Monde

Crever à la tâche

Foxconn. Des ouvriers chinois meurent pour construire des iPhones

Publié le 23 août 2016

76 heures par semaine, des rythmes de production infernaux : il ne fait pas bon travailler chez Foxconn, leader taïwanais spécialisé dans la fabrication de produits électroniques, surtout implanté en Chine. Pour les jeunes ruraux qui sont intégrés aux chaînes dans les usines du groupe, les conditions de travail sont inhumaines, poussant certains au suicide.

Ciro Tappeste

Foxconn a fini par admettre, lundi, que deux des ouvriers de sa méga-usine de Zhengzhou avaient trouvé la mort la semaine dernière, ce que les réseaux sociaux avaient déjà pointé du doigt, insistant sur les circonstances des décès.

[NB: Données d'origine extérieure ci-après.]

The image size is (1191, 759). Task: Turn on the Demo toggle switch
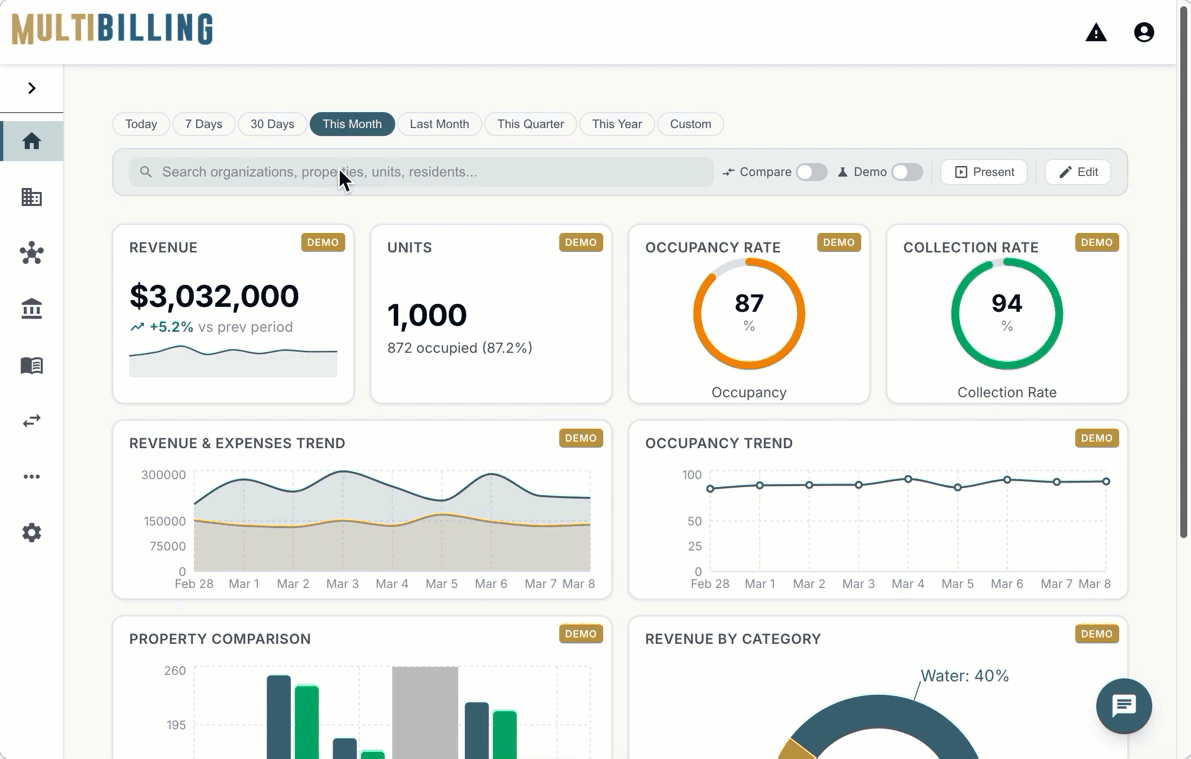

L’entreprise a insisté sur le fait que les conditions n’étaient pas claires, mais tout porte à croire que ce sont les conditions d’exploitation des ouvriers qui travaillent à la production des iPhones qui a poussé l’homme et la femme vers la mort.

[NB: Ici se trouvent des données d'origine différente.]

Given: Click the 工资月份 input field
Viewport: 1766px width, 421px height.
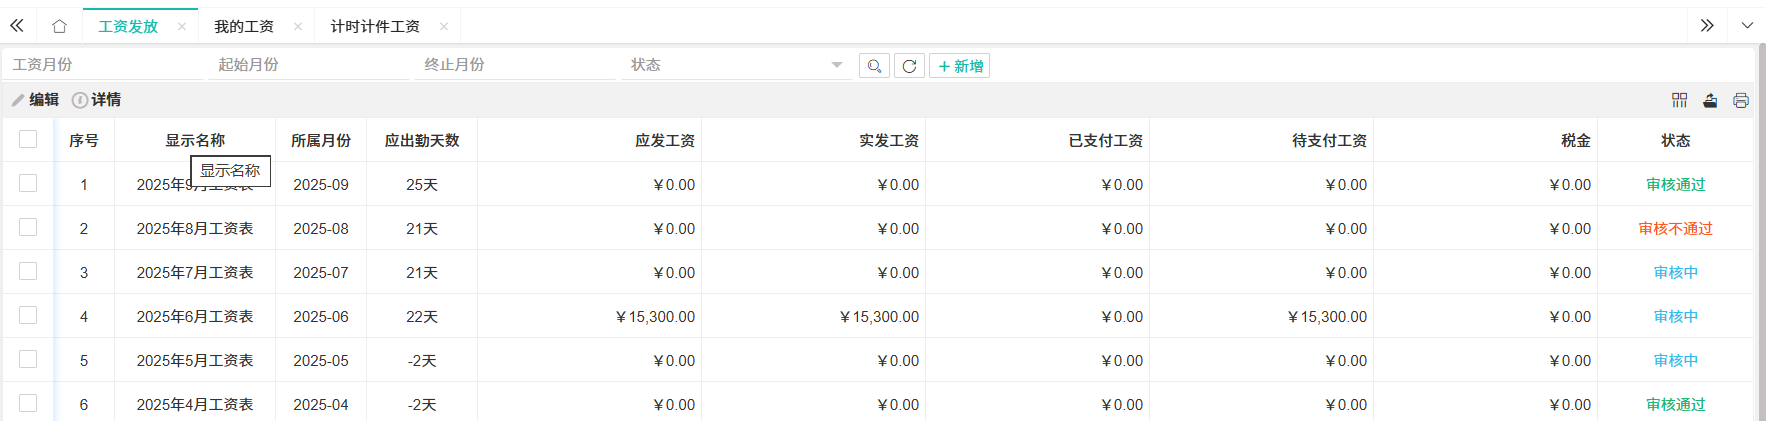Looking at the screenshot, I should (104, 65).
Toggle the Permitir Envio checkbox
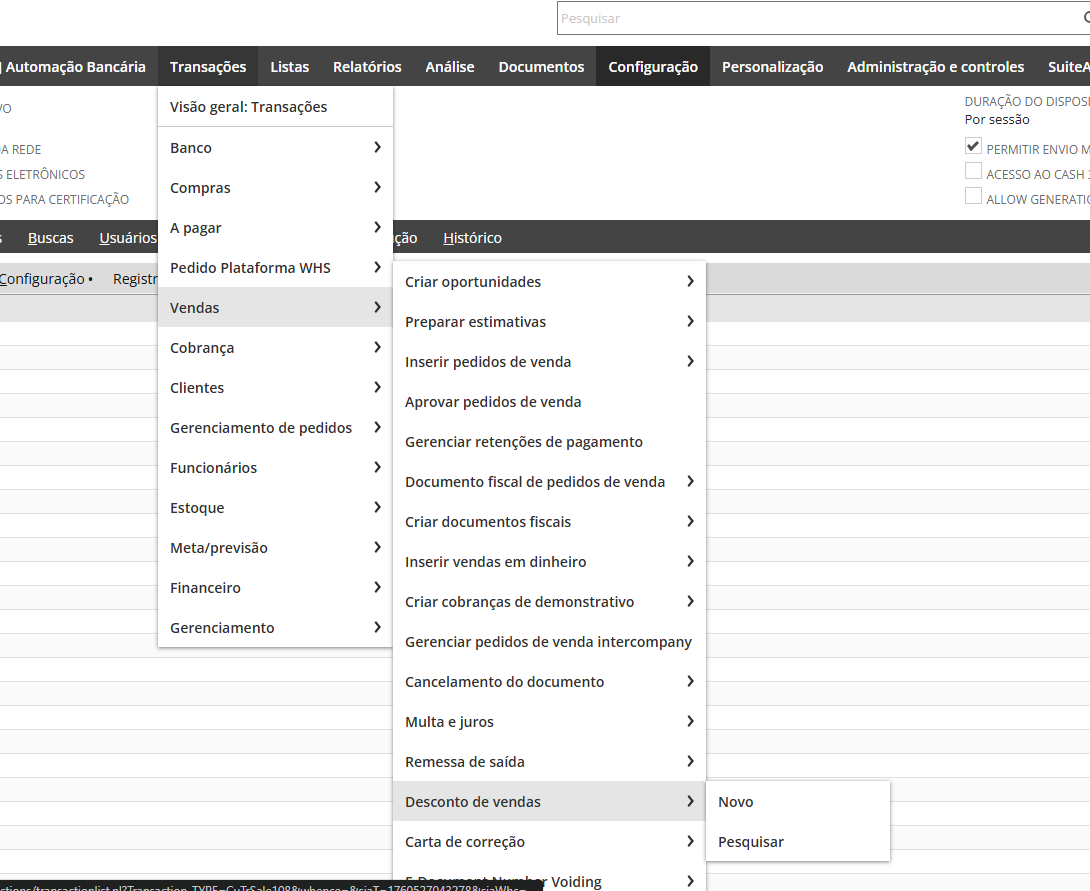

Le premier, un homme de 31 ans, avait rejoint l’usine de Zhengzhou en juillet et a été retrouvé mort à l’extérieur d’un bâtiment. Selon le Wall Street Journal, qui se fait le relais d’une certaine inquiétude chez les multinationales occidentales au sujet des répercussions que pourraient avoir des actes d’insubordination tant individuelle que collective dans les grands complexes usiniers chinois, l’ouvrier aurait sauté d’un toit après avoir débauché. Le second décès est celui d’une ouvrière qui, elle, aurait trouvé la mort dans un accident de transport sur le chemin de l’usine de Zhengzhou. La jeune femme aurait sauté par-dessus une barrière de protection pour rejoindre plus rapidement son poste de travail.

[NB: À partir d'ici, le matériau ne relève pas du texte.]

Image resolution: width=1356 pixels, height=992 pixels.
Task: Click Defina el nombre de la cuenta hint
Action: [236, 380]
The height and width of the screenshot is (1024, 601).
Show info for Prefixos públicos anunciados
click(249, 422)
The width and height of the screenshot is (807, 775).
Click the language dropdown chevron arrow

Foxconn a publié un communiqué, soulignant ses « efforts [pour] faire ce qu’il faut pour adapter nos conditions de travail aux besoins changeants de nos employés en Chine ». Foxconn, gigantesque multinationale, incontournable pour Apple, Sony ou encore Nintendo, fait travailler ses ouvriers dans des conditions de semi-bagne, allant jusqu’à employer 1,3 million de personnes lors des pics de production liés, notamment, aux sorties des nouveaux iPhone. Ceux qui ne tiennent pas le coup sont jetés. Ceux qui protestent licenciés ou persécutés. C’est le prix des boitiers qui sont revendus, par la suite, dans toutes les boutiques de téléphonie de l’Hexagone.